2006 television film

Lightspeed, (also known as Stan Lee's Lightspeed) is a 2006 American superhero film directed by Don E. FauntLeRoy, starring Jason Connery in the title role. It also stars Nicole Eggert, Daniel Goddard, and Lee Majors. It was released direct-to-video on January 9, 2007.

==Plot==
The covert world of government Ghost Squad agent Daniel Leight (Jason Connery) comes crashing down when he gets critically injured in a building collapse triggered by the genetically mutated terrorist called Python (Daniel Goddard). When Leight's radiation treatments are later sabotaged by Python, Leight discovers that he has the ability to move at hyper speeds, though only by risking potentially fatal metabolic damage.

==Cast==
- Jason Connery as Daniel Leight / Lightspeed
- Nicole Eggert as Beth Baker
- Daniel Goddard as Python / Edward Bartlett
- Lee Majors as Tanner
- Michael Flynn as Dr.

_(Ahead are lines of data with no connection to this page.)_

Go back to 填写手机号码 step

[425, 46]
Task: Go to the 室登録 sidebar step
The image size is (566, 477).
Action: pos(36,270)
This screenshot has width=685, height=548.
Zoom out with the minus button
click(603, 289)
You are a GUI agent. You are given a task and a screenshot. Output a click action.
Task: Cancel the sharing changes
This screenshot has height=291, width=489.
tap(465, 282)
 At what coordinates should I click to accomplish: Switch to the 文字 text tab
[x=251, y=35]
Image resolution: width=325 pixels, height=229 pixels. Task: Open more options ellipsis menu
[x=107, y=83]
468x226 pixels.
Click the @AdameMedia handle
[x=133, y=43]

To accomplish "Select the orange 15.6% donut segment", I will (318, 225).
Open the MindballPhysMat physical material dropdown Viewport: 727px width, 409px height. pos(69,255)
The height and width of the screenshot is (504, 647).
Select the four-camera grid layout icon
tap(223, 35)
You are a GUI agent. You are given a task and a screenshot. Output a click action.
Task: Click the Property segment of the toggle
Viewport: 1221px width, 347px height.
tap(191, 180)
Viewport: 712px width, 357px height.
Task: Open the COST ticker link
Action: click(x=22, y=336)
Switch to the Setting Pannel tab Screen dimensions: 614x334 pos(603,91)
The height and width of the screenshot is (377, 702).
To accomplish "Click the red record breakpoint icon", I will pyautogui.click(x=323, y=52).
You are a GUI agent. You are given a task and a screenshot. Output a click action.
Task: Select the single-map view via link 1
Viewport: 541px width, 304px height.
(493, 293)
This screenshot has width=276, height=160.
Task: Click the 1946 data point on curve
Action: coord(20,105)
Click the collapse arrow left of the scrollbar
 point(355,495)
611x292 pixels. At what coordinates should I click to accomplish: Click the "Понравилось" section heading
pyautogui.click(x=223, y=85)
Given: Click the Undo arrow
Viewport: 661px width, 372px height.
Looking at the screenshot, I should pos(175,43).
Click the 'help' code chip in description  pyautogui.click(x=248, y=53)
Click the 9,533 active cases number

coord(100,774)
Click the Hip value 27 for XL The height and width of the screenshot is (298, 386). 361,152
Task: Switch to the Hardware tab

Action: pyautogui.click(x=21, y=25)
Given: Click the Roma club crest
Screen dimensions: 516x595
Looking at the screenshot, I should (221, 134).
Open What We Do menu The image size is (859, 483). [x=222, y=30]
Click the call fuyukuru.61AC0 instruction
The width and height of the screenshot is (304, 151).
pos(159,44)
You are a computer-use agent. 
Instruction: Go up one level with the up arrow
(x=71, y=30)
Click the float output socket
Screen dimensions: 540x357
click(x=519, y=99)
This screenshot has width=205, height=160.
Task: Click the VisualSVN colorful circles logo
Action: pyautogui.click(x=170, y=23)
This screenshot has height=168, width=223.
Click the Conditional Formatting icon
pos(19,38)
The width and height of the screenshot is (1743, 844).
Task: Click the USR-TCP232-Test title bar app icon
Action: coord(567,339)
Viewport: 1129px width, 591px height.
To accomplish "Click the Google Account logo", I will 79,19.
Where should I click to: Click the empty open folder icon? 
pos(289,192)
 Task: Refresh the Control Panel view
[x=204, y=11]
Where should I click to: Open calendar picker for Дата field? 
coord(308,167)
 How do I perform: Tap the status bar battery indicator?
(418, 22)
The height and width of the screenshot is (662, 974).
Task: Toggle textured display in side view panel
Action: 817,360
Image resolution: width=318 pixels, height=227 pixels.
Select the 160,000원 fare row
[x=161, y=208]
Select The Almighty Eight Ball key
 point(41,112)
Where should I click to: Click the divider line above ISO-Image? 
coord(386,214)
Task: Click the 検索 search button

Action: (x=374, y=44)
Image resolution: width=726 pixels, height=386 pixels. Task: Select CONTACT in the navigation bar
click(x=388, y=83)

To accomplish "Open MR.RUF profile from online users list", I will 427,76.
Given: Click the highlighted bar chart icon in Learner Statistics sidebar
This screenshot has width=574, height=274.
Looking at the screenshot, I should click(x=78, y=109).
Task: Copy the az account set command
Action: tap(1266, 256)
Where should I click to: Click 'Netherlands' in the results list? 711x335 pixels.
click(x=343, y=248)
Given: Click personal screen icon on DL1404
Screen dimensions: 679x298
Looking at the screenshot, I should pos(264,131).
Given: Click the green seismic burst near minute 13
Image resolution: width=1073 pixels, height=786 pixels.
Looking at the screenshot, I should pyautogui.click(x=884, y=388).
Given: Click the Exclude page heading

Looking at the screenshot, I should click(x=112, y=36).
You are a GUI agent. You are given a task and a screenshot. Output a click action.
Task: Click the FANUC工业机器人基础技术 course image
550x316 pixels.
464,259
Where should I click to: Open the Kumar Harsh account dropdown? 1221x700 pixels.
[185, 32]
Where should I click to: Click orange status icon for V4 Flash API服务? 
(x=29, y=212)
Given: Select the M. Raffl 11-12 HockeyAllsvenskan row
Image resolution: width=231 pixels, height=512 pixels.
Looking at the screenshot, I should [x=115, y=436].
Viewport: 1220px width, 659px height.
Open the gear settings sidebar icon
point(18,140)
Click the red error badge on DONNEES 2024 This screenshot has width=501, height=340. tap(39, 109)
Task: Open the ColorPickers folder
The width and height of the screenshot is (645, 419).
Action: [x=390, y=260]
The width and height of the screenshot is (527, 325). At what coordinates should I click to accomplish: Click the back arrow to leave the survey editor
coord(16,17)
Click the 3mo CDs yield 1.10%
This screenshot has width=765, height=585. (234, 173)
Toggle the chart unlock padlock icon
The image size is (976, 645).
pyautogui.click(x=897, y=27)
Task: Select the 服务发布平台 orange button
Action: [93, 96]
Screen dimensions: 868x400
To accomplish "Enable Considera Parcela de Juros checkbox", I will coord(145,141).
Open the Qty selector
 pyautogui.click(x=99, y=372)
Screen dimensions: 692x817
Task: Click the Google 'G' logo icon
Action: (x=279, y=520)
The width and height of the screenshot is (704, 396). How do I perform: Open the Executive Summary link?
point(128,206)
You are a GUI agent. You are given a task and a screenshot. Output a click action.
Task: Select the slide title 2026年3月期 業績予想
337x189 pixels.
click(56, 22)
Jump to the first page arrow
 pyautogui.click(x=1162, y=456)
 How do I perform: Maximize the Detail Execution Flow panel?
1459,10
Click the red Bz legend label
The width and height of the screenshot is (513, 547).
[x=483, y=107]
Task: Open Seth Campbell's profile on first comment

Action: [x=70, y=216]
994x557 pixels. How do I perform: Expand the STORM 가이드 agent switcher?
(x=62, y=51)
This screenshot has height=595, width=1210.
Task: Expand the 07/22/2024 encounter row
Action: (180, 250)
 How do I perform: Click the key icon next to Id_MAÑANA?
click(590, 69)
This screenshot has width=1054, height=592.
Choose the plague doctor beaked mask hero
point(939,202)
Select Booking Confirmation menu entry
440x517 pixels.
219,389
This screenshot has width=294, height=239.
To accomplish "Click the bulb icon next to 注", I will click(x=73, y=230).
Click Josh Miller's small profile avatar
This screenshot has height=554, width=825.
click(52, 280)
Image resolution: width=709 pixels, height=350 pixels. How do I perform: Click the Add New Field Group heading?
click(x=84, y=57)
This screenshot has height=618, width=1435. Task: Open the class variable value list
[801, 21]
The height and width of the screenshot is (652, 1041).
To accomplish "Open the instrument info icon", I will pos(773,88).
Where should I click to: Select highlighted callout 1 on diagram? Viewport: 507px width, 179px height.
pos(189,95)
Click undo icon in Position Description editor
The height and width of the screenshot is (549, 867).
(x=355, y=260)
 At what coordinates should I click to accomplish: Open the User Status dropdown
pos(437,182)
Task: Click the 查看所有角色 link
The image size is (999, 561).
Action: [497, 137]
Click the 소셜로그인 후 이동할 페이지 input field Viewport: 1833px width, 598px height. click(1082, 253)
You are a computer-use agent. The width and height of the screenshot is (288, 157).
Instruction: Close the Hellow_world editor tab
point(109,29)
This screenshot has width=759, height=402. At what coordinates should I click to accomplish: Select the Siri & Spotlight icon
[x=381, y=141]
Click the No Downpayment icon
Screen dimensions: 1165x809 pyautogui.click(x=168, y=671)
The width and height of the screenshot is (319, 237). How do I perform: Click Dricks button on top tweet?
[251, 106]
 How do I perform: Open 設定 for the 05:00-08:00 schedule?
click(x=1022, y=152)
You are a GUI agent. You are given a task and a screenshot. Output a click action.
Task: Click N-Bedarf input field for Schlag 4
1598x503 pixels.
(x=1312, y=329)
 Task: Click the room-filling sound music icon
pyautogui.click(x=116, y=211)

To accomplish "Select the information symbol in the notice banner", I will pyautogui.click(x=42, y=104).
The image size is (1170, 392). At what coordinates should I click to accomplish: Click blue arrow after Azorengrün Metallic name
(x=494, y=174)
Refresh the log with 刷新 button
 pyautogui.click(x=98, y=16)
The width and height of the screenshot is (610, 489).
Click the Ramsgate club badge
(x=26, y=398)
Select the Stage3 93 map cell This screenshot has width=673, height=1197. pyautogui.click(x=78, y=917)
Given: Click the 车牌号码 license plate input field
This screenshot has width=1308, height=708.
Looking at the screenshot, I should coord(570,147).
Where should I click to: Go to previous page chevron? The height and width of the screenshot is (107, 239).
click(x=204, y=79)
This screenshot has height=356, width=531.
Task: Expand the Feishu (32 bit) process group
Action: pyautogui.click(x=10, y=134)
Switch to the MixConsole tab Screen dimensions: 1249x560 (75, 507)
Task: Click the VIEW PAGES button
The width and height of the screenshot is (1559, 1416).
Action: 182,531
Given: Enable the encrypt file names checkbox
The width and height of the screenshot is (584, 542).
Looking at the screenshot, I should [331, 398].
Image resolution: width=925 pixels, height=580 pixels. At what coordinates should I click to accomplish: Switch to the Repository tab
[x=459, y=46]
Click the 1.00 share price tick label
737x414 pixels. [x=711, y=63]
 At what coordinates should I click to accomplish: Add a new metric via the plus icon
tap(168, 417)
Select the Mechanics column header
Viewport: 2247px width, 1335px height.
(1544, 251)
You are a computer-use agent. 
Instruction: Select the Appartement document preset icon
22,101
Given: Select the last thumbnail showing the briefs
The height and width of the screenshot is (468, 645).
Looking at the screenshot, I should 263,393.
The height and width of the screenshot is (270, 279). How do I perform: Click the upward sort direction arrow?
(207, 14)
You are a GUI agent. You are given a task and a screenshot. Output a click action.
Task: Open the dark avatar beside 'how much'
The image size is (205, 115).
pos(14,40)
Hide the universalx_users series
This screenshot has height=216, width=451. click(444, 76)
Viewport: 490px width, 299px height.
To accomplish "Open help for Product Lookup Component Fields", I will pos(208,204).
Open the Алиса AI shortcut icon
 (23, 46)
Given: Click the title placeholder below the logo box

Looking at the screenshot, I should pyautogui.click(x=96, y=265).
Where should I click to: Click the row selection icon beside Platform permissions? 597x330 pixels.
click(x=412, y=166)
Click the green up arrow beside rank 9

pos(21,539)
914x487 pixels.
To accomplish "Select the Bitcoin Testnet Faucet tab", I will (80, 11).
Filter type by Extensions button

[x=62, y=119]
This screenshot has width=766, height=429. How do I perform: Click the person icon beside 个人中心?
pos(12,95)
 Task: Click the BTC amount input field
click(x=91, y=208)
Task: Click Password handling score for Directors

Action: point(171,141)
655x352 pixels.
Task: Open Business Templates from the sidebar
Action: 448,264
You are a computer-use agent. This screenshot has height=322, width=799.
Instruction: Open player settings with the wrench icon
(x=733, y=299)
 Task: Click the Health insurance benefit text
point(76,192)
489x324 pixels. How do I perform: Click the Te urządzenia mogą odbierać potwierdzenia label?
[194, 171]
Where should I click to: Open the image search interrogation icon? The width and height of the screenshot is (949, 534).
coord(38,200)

Findlay
- K.C. Clyde as Tom Barcroft
- Scott Hanks as Brian Latham
- Kari Hawker as Young Nurse
- Joyce Cohen as Old Nurse
- James Jamison as Senator Paul Davis
- Charles Halford as General Haade
- Socorro Herrera as Com-Tech

==Production==
In December 2004, it was reported that Stan Lee's POW! Entertainment was developing Lightspeed as part of a three-picture deal for the Sci-Fi Channel. Steve Latshaw was hired to write the screenplay having previous written Sci-Fi Channel's Curse of the Komodo.

==Broadcast==
Lightspeed premiered on the Sci-Fi Channel on July 26, 2006.